> _Stated goal_:
Replace "Dentistry" with "Orthodontics" in the lines below and give them back with nothing else changed. Omit the pictures from your answer.

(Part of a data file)
================================
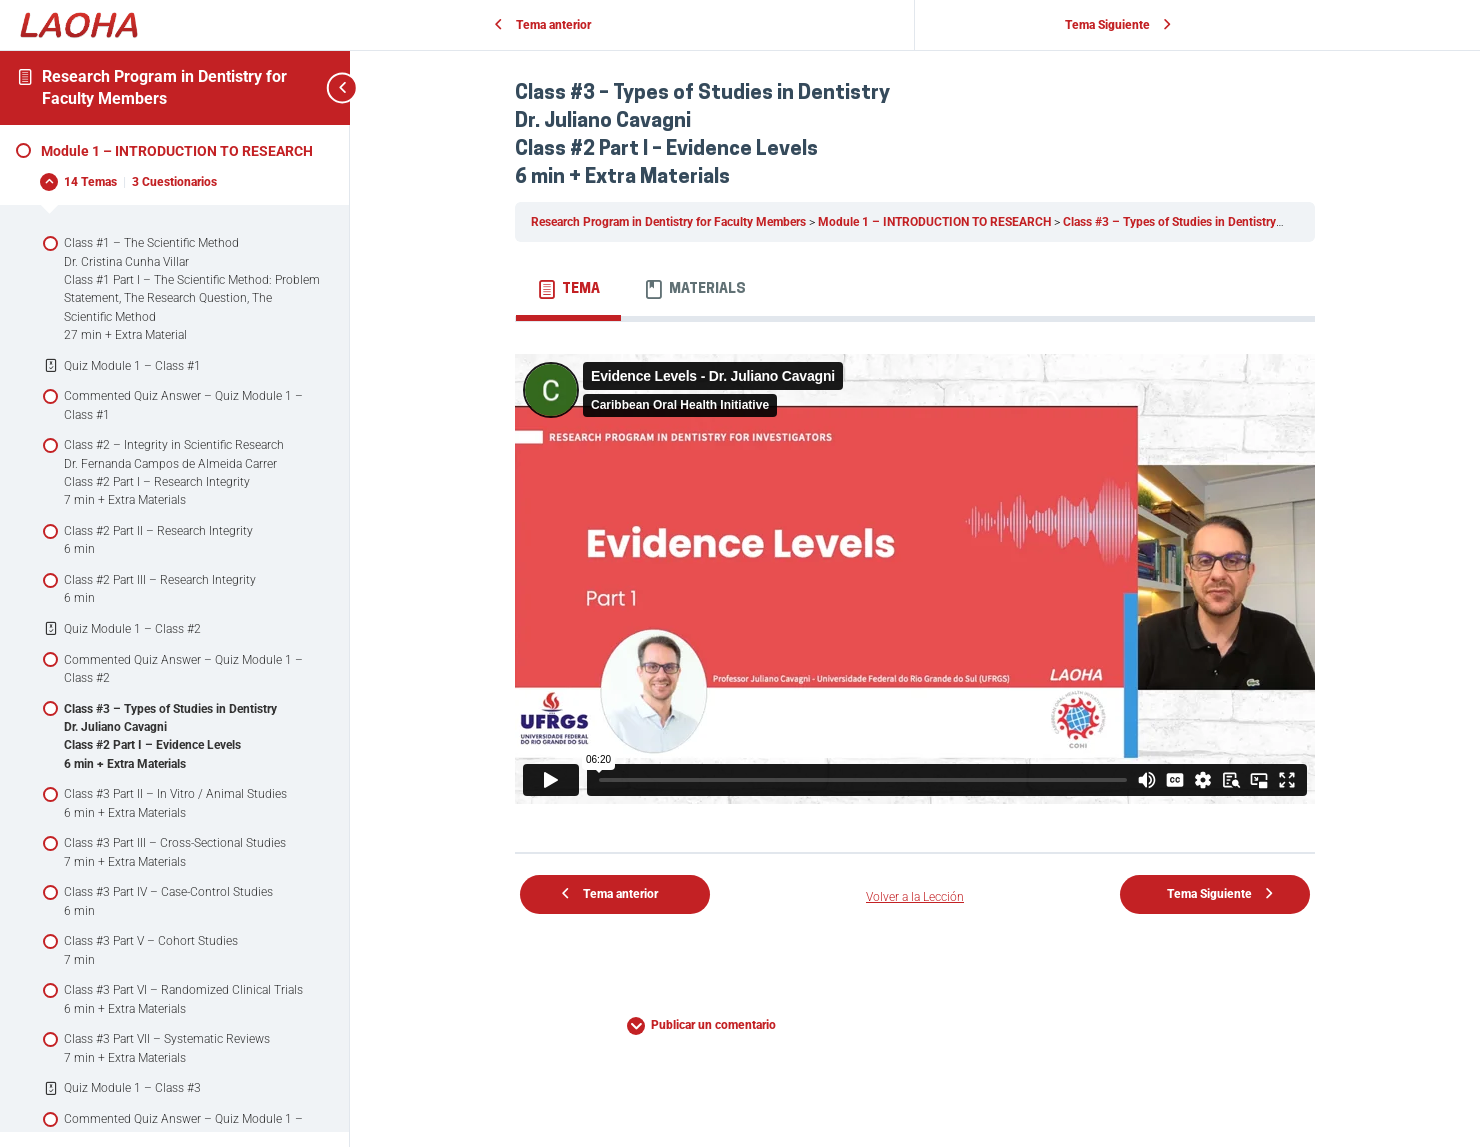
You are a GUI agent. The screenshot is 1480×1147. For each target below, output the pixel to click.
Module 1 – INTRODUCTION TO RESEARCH (936, 222)
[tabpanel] (915, 579)
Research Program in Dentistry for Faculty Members (670, 222)
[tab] (568, 290)
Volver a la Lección (915, 897)
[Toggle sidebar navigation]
================================
> _Finished exercise_:
You are a GUI agent. The screenshot is 1480×1147. For each target below, output the pixel to click.
Module 1 – INTRODUCTION TO RESEARCH (936, 222)
[tabpanel] (915, 579)
Research Program in Orthodontics for Faculty Members (670, 222)
[tab] (568, 290)
Volver a la Lección (915, 897)
[Toggle sidebar navigation]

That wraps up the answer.